◆ **GOALS**:
[1] Answer these from the Nicaragua article below, giving each answer on its own line:
(a) What event was cancelled because its hosts could not guarantee the teams' safety?
(b) Who led the Sandinista affiliate group that stormed the Nicaraguan Congress in August 1978?
(c) In what month and year did Somoza resign?
[2] Summarize the Nicaragua article below in two sentences.

-------- DOCUMENT EXCERPT

#Nicaragua: The latest crisis they won't tell you to care about.

in #communism6 years ago (edited)


Nicaraguans strip materials off VP Rosario Murillo's "Tree of Life" sculpture in Managua on April 22. (Inti Ocón/Getty Images).
Last week the population of a Third World country near the bottom of the world economic food chain that has been pawned to a foreign superpower threw off its chains and went up against the collective power of its rulers and ended the peace imposed by the thin veneer of democracy over tyranny. It wasn't in the USA, or in Iran, or in Gaza, or in Venezuela, but in the neglected Central American nation of Nicaragua. It got to be so violent this week that an international soccer tournament of Under-17 national teams has been cancelled as their hosts cannot guarantee their safety.

If anyone in the USA remembers Nicaragua in any context, it typically involves the shadowy world of drugs, arms, hostages Mullahs and other fun known as the Iran-Contra Affair of the late 1980s when Reagan-Bush Administration officials of the CIA were exposed trying to launder money in a hare-brained scheme to fund the anti-communist Contra groups without congressional funding. Therefore, before anyone points any fingers at me for being self-righteous about his let me state clearly: Yes, American foreign policy in Latin America did create the fertile ground for the Sandinista Revolution of 1979, and it's possible that our support for military dictators is the reason we are now dealing with communist despots that have replaced them.

Before the storm, the Sandinista revolution

Sandinista guerrilla Edén Pastora was essential in overthrowing the Somoza family dictatorship, but later turned against the Marxist government of the FSLN and the Ortegas.
Until 1979 Nicaragua was governed by the Somoza clan, a family of National Guard officers focused on maintaining the country's corrupt and almost feudalistic economy that was subservient to the interests of the USA and other foreign investors. Like Russia in 1917 or China in 1949, Nicaragua was ripe for social upheaval and revolution, as the last Somoza, Anastasio Somoza Debayle, had plundered monies donated in 1972 to benefit earthquake victims and rebuild the country.

The Sandinistas of the 1970s were a broad front, though decidedly left-wing of various critics of the dictator that included communists, liberals, Catholics, and others. While outgunned by the National Guard, the Sandinistas gradually gained steam due to the brutality of the regime and when President Jimmy Carter decided the USA would not continue to supply him with direct military aid. In August 1978 one of the Sandinista affiliate groups led by Edén Pastora stormed the Nicaraguan Congress and successfully negotiated a hostage situation that led to the freeing of many of their imprisoned colleagues. This would be the beginning of the end and following the murder of opposition journalist Pedro Chamorro Nicaragua's streets erupted in strikes and protests leading to Somoza's resignation in July 1979.

----------------
-------- ENTRIES

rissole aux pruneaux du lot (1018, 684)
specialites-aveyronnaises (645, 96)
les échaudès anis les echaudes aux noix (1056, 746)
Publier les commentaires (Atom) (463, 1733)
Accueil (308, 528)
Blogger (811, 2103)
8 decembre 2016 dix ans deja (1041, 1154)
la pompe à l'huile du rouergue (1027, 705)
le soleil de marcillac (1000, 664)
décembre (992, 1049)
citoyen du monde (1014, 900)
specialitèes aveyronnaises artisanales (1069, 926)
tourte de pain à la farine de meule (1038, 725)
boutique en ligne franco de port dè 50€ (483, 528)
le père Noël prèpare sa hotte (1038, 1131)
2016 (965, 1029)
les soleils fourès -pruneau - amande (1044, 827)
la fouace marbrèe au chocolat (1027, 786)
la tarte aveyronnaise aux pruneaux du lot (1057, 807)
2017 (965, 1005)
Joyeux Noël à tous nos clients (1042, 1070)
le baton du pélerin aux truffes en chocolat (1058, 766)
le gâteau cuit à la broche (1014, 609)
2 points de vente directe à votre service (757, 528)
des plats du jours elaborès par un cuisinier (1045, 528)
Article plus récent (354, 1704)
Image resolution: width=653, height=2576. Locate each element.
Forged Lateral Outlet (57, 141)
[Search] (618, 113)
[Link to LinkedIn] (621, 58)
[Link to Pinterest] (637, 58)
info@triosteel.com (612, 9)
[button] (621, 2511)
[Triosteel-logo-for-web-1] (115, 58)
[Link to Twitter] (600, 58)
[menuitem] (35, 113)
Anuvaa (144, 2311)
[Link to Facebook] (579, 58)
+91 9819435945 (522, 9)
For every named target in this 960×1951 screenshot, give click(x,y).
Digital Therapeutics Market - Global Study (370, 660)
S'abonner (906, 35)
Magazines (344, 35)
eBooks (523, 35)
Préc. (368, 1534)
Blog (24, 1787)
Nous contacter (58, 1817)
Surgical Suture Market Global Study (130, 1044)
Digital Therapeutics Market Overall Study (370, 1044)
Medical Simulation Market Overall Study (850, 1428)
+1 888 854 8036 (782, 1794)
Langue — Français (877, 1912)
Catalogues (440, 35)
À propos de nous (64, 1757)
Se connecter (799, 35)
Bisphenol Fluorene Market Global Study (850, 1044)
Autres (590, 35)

----------------

◆ **SOLUTION LIST**:
[1]
(a) An international soccer tournament of Under-17 national teams
(b) Edén Pastora
(c) July 1979

[2] Last week Nicaraguans rose up against their rulers, and the violence grew severe enough that an international Under-17 soccer tournament was cancelled. Before that, Nicaragua was ruled by the Somoza family until 1979, when the Sandinistas, a broad left-wing front, gained strength from the regime's brutality and the end of direct US military aid, and strikes and protests forced Somoza to resign in July 1979.